7 ~ (1986—1987)
Crossing the Sea
By the time Karis was three years old, her little body reminded us of pictures of starving children from Africa: huge tummy, spindly arms and legs; that defeated look in her eyes. Our joyous, life-loving, dancing little girl had run out of energy. She didn’t complain, and she didn’t cry out loud, but she spent many hours lying on the couch sucking her thumb, with little tears running silently down her cheeks. Dr. P told us not to worry about the thumb sucking, because she needed it for comfort. Karis would take her thumb out of her mouth just long enough to turn over and insert her other thumb. Her diet was Pregestimil (somehow she managed to drink that horrible, pre-digested formula!), boiled lean chicken, and yogurt. Her grandmother returned from a trip to Ethiopia with a special spoon for eating yogurt that no one else was allowed to use.
During a difficult period around her third birthday when Karis hadn’t been able to eat at all, Dr. P ordered a GI series of x-rays that required drinking contrast. A nurse offered her a strawberry milkshake, “just like at McDonald’s.” Karis was thrilled and excited—until she took one taste of the pink barium, whereupon, enraged, she threw it all over the nurse. If the nurse had just told her it would taste like chalk, Karis would have gathered her courage and drunk it down. As it was, they had to restrain Karis and put an NG tube down to get the barium into her, a miserable process for everyone. Karis never tolerated dishonesty or deception—or NG tubes!
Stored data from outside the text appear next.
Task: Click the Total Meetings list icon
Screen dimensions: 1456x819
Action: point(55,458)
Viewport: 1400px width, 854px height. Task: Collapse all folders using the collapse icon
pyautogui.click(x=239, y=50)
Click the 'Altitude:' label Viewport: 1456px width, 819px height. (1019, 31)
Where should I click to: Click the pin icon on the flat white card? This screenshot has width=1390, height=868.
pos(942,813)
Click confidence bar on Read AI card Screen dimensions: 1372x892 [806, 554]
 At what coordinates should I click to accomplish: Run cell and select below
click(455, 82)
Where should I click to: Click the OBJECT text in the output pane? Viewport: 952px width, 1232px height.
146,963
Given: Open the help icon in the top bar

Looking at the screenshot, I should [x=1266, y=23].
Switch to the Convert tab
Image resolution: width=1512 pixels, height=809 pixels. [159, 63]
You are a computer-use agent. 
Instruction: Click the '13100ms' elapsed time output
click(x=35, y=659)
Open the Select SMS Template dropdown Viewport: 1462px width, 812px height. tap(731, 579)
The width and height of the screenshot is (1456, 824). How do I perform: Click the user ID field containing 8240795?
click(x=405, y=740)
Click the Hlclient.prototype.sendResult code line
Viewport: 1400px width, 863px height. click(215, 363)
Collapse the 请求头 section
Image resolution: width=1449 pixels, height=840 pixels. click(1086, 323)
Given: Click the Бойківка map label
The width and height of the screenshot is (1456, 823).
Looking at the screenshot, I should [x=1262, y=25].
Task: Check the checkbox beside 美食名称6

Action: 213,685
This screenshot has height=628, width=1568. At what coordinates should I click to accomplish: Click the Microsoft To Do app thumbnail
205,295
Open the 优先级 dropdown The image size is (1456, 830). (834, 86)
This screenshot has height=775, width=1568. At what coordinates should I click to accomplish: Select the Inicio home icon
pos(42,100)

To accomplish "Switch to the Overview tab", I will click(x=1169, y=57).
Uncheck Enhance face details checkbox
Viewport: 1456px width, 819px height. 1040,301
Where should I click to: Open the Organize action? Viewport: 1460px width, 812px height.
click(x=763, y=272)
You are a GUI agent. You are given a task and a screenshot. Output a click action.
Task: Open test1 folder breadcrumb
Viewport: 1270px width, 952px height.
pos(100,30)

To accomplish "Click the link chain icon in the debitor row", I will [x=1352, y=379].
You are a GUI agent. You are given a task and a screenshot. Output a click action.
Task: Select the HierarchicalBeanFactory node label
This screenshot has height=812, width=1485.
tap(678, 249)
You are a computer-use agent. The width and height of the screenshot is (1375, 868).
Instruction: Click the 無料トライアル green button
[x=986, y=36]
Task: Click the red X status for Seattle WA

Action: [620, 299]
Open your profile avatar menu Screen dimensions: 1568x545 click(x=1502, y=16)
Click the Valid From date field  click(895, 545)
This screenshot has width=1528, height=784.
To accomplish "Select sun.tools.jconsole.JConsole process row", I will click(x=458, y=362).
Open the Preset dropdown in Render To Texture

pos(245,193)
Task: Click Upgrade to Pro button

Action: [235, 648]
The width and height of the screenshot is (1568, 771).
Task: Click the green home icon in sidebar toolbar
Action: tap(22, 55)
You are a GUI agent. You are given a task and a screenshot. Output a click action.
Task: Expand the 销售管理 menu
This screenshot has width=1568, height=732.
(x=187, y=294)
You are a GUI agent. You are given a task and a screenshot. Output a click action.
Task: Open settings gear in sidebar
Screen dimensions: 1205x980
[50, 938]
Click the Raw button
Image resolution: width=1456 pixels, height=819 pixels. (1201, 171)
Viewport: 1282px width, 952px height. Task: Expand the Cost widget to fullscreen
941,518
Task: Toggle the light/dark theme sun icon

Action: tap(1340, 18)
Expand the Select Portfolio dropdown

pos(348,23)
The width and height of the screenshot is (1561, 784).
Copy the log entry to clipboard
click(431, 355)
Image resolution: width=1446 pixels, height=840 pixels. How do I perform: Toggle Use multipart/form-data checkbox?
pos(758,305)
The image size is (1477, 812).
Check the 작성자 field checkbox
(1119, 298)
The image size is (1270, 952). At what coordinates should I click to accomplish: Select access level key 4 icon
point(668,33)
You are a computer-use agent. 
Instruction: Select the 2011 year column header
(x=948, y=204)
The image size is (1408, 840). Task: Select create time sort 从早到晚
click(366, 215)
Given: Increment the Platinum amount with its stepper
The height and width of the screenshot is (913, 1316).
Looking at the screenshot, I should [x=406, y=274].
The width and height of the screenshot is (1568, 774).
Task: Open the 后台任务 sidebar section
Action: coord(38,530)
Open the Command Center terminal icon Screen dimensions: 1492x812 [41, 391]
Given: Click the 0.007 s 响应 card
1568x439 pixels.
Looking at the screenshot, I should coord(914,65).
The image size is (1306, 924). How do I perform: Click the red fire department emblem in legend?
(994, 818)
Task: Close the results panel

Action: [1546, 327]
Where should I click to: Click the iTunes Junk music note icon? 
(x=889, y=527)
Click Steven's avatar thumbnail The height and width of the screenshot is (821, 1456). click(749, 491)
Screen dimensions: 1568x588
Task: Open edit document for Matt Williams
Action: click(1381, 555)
When we saw from the barium x-rays how distended Karis’s intestine was, we worried it might rupture like a balloon. For weeks, diarrhea poured out of her little body like water. The family clinic in town let us take her there for IVs when she dehydrated so that sometimes we were able to avoid the hospital, but usually just IV fluids wasn’t enough and she’d end up back at Children’s in Detroit. Her height and weight weren’t even on the growth chart for her age. She pulled into herself and became a shadow of the happy little girl we had known.
Our new church in Port Huron reached out to us and to her in amazing ways, caring for Danny and Rachel when Karis was in the hospital, helping with meals and errands and even housecleaning. They practiced something they called “soaking prayer.” People would come by the house during the week to pray for Karis, as well as having special prayer for her on Sundays.
Even with all this kindness, I reached the point that I couldn’t handle David traveling so much, and God graciously provided a job for him in Detroit. It was an hour’s drive for him each way, but at least he was home every night. And his office at Wayne State University was right next to the hospital and another Ronald McDonald House, once more our home away from home.
Dr. P didn’t know what to do for Karis, nor did any of the other doctors with whom he discussed her case. Finally, in the fall, he told us that he wanted to try another surgery, to remove yet one more section of her intestine and make a new ileostomy. He told us that he could offer no promises that this would help her, but it was the only thing he could think of, and she couldn’t go on much longer the way she was.
I reacted very negatively to this idea. Put my suffering little girl through another major surgery just because the doctor couldn’t think of anything else to do? With no idea of how or whether it might help her? No, thank you.
David, however, liked the idea of doing something. One Sunday we decided to take the question to the church and ask them to help us pray for direction from God. They prayed for one week, and when we came together the following Sunday, the church told us unanimously that we should go ahead with the surgery. I still said no, but David asked me why I had agreed to ask the church if I wasn’t willing to accept what they had to say. Reluctantly, I submitted, and Karis was put in the hospital for a few weeks on TPN to build her up so that she would have a better chance of surviving the surgery, which took place in early December.
Watching what happened to Karis during the next few months was one of the most amazing experiences of my life. She bounced back from the surgery so fast that we were able to take her home from the hospital in time for Christmas. She started eating—all kinds of real food. She started growing, and grew so fast that I could hardly keep her in clothes that fit. In four months she grew four inches and gained ten pounds! She was back on the growth chart. Her energy returned so that soon she was running around and playing with the other kids, conquering the developmental milestones in which she had lagged behind. It was like watching a wilted little flower blossom in a spring rain.
With some frequency she would run to find me wherever I was in the house and exclaim in wonder, “Mommy, nothing hurts!”
One beautiful spring morning near the end of April, 1987, I looked out of the window above the kitchen sink where I was washing dishes and saw our five-year-old son Danny teaching Karis to ride his old tricycle. As I watched, she came peddling down the sunny sidewalk, blonde braids bouncing on her shoulders. I had a strange sense of dèjá vu . . . Suddenly, I remembered, and broke out in goose bumps. Tears were flowing by the time I reached the telephone to call my husband. It was Jan’s vision, from so long ago that it felt like a different lifetime.
We lived in a gray house. For a few more days, Karis was still three.
“David,” I said into the phone, “we can move to Brazil.